Lastly, how will we create a positive focus on budgeting and planning for the future? A lot of students from our survey’s and interviews found they had a lot of negative and added stress when they thought about saving or how they will plan to pay off their student loans.
Offer an application to help students manage finances through a points system offered by Western Washington University. Students are encouraged to track and manage their finances within the app.
Our ideation phase presented numerous challenges but most importantly, how would we make our product different from other budgeting apps? A common theme within our ideas were a visual progress tracking the users spending and saving and AI that communicates with the user about setting goals and keeping on track with them.

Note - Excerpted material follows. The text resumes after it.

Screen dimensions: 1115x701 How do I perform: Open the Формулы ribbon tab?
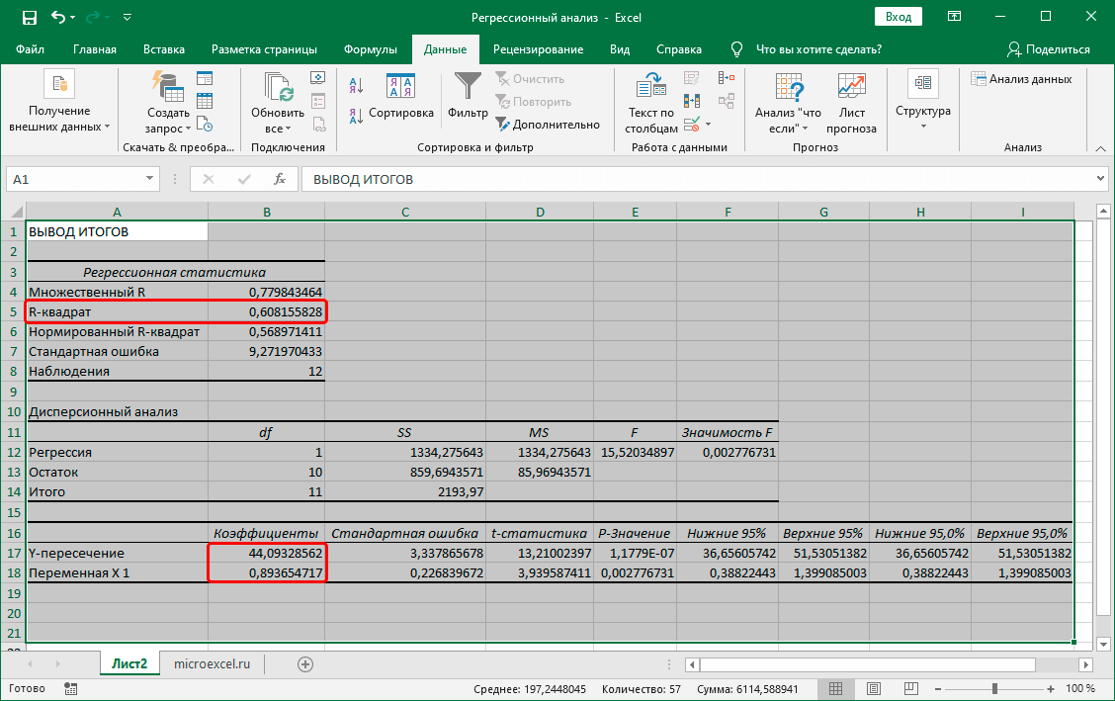click(371, 49)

So how would we show this progress? Instead of showing stacks of avocados or tacos to represent poor spending habits, we thought about a structure that would be more representative of the users long term planning and spending, such as a plant.
The user would be able to monitor spending as their plant grows and develops. By having our user grow and plant in order to track spending, we were creating a fun and interesting way for the user to track spending and savings.
Thus, Money Tree became our final concept constructed of strong concepts within our other ideas.
After we decided on our product concept, we began creating user flows in order to nail down the main features of our app. One important aspect is that we didn’t want this app to be just offered through the app story, but provided by the school as a tool to help students plan for the future. We decided to incorporate school functions such as saving to buy books and planning for school events with free food, all by having students create their account through their school email. This would instantly link up important deadlines for loan payment and disbursement as well meal plan tracking if that is applicable to the user.
After creating user flows for multiple scenarios, we began to create paper prototype of the apps UI.
Through paper prototyping, we found that we were overloading the user with information and tasks. We decided simplify features and add more signifiers to allow our users to easily navigate to and from tasks.